Une chose pour nous certaine, c’est que, appelés à l’instar des notables bulgares à voter une constitution, les Russes ne seraient guère plus favorables à l’érection de deux chambres que les constituants de Tirnovo. À Moscou comme à Tirnovo, les Occidentaux ou les parlementaires seraient, sur ce point, à peu près sûrs d’une défaite.
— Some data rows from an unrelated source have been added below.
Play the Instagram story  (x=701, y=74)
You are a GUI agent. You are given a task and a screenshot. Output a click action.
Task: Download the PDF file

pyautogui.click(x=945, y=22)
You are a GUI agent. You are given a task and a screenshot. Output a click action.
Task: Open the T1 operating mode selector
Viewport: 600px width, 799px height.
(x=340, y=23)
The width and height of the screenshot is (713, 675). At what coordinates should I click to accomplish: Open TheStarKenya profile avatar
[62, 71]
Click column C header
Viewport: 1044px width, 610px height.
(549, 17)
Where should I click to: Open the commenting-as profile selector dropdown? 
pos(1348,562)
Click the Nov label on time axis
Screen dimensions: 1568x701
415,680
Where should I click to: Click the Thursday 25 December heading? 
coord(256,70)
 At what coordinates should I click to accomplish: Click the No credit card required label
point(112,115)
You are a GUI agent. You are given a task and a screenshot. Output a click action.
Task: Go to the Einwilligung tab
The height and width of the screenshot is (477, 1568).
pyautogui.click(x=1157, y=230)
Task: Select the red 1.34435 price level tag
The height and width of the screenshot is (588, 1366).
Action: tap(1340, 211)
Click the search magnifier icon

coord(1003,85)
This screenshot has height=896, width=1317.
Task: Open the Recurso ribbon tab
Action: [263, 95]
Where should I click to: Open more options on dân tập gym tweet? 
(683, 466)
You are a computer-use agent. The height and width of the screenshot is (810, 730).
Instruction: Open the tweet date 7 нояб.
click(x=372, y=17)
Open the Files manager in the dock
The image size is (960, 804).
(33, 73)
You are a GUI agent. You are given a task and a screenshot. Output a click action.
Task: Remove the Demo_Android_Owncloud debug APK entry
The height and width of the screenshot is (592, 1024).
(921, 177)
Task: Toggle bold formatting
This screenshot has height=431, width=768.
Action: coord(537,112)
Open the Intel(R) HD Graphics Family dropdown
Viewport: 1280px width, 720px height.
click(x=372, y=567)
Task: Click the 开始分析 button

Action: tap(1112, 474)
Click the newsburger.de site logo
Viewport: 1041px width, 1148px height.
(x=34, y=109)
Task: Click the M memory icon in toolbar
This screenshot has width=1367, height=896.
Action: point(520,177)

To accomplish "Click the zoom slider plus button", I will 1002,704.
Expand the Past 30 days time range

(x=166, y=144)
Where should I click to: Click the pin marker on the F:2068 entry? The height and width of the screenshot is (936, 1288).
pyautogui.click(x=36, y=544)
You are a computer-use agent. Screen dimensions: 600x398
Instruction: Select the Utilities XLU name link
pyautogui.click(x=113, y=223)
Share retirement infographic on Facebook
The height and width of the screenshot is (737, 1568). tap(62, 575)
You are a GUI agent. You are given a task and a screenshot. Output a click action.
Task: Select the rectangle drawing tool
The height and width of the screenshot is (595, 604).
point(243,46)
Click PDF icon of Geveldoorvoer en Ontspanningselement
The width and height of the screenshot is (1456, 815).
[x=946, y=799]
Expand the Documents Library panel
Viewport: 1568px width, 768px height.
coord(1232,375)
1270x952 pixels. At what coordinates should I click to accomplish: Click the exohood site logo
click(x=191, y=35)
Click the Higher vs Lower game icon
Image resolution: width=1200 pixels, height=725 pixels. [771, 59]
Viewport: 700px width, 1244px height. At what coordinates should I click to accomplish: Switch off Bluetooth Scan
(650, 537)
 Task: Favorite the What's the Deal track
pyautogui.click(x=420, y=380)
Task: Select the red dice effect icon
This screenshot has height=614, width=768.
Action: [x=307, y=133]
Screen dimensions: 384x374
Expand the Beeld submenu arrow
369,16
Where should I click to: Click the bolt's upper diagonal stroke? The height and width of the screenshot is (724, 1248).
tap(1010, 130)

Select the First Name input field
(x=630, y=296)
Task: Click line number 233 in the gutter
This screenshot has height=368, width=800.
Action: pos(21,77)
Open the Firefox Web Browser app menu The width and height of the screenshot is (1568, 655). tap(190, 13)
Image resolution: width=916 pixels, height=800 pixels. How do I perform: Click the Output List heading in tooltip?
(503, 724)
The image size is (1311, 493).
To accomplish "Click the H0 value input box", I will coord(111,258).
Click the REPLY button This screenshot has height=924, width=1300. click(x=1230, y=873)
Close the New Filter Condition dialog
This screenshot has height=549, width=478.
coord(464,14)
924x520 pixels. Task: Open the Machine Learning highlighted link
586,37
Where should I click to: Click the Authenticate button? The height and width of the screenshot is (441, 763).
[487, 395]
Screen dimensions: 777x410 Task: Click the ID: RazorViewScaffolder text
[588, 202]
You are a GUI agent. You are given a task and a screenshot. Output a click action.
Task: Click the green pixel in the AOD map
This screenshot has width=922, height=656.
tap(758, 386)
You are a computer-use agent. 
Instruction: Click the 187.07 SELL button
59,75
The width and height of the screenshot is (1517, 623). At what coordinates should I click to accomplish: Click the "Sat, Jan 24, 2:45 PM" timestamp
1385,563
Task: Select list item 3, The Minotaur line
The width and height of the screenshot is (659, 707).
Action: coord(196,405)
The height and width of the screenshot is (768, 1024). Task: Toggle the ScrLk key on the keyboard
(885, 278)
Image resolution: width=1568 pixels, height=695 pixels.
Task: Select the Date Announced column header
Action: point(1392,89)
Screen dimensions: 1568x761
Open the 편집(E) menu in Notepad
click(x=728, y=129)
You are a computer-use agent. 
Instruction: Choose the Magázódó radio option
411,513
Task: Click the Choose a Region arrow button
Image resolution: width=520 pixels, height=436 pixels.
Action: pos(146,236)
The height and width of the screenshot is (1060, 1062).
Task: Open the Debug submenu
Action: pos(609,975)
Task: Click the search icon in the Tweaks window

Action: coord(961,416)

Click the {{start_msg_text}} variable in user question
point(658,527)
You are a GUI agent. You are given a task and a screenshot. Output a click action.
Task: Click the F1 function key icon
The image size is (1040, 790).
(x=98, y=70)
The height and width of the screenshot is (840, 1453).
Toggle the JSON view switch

Au peu de goût des Russes pour le régime de deux assemblées, il y a, outre le désir assez général de se singulariser, deux raisons au fond du même ordre. Qu’est-ce après tout, disent certains patriotes, que cet ingénieux mécanisme de deux chambres, que tout ce système compliqué de poids, de contrepoids et d’équilibre parlementaire ? Qu’est-ce en réalité, si ce n’est un signe et une conséquence de l’antagonisme des forces et des pouvoirs, antagonisme qui en Occident se retrouve partout, dans le présent et dans l’histoire, dans l’État et dans la société ? Chez nous, où entre les différentes classes, où entre le peuple et le souverain, il n’y a jamais eu ni les mêmes défiances ni les mêmes luttes, chez nous où il n’y a ni les mêmes chocs ni les mêmes frottements, à quoi bon tout ce lourd appareil de freins et de tampons qui ne ferait qu’embarrasser et paralyser le libre jeu des institutions ?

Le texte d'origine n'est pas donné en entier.